La Russie muscle son arsenal militaire. La menace des missiles air-air à capacité nucléaire, vestige de la Guerre froide, refait surface. Un récent rapport de l’Agence de renseignement de la défense du Pentagone (DIA) alerte sur l’apparition de nouveaux missiles russes susceptibles de porter une charge nucléaire, une évolution qui inquiète les experts en défense, comme le rapporte le journal L’Indépendant, ce jeudi 22 mai.
Cette révélation, relayée notamment par le site spécialisé The War Zone, évoque une «expansion globale» de l’arsenal nucléaire russe. Une «évolution significative des capacités aérospatiales», confirme de son côté le média militaire bulgarianmilitary.com. Au cœur de cette inquiétude : la nouvelle version du missile R-37M, «connu de l’OTAN sous le nom d’AA-13 Axehead», selon les spécialistes. Redouté pour sa portée exceptionnelle de 400 kilomètres et sa capacité à neutraliser des cibles critiques comme les radars aéroportés, les tankers ou encore les chasseurs ennemis, ce missile pourrait désormais intégrer une capacité nucléaire. Une évolution stratégique majeure.
Un signal fort technologique et géopolitique
Un pilote ukrainien, cité par The War Zone, témoigne de l’impact du R-37M sur les opérations aériennes : ce missile «limitait nos capacités à mener nos missions. Bien sûr, en manœuvre, nous ne sommes pas en mesure d’effectuer une frappe aérienne ou autre, donc la situation reste très, très, très difficile dans les airs et très, très risquée.

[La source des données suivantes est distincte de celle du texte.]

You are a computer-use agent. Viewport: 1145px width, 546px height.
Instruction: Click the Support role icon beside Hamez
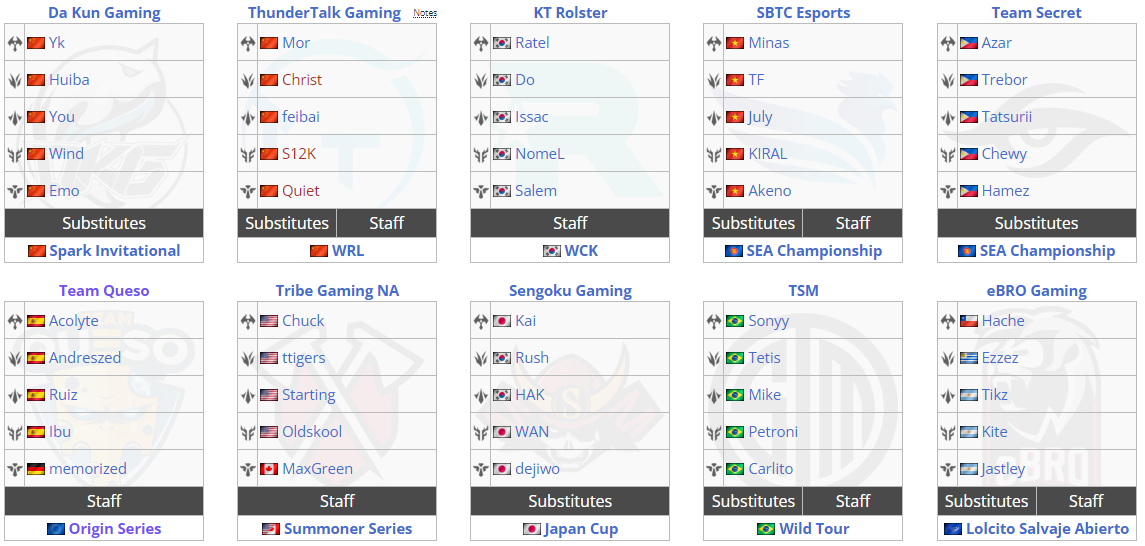[x=948, y=191]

Si vous n’êtes pas au courant du lancement d’un missile, vous êtes mort».
Russia is deploying new R-37 air-to-air missiles equipped with nuclear warheads, according to U.S. intelligence.

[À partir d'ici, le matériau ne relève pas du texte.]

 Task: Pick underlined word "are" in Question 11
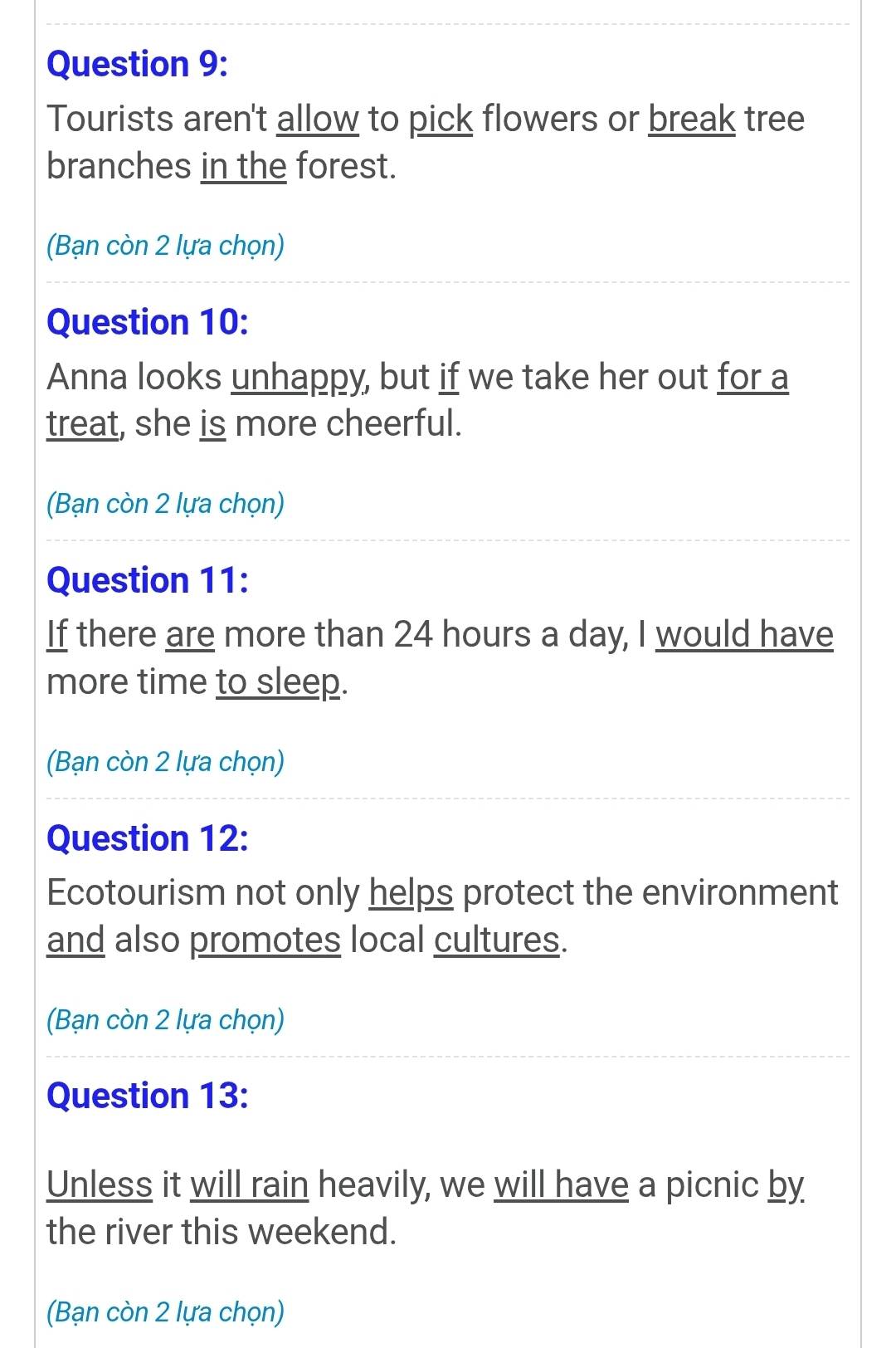(191, 635)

— WarTranslated (@wartranslated) May 22, 2025
Despite Putin’s claims that Russia supposedly stands for all things good and opposes all things bad, all evidence points to the contrary. pic.twitter.com/hcClCKmxFL
Pour l’heure, aucun élément ne prouve que la Russie envisage d’utiliser ces missiles à capacité nucléaire dans le cadre du conflit en Ukraine. Mais leur simple existence représente déjà un signal fort, à la fois technologique et géopolitique. Un moyen de renforcer la dissuasion nucléaire alors que Moscou disposerait, selon le même rapport, «de 1 550 ogives stratégiques déployées et jusqu’à 2 000 ogives non stratégiques». Le retour de ces missiles relance les questions sur la modernisation des armes nucléaires et les limites à ne pas franchir.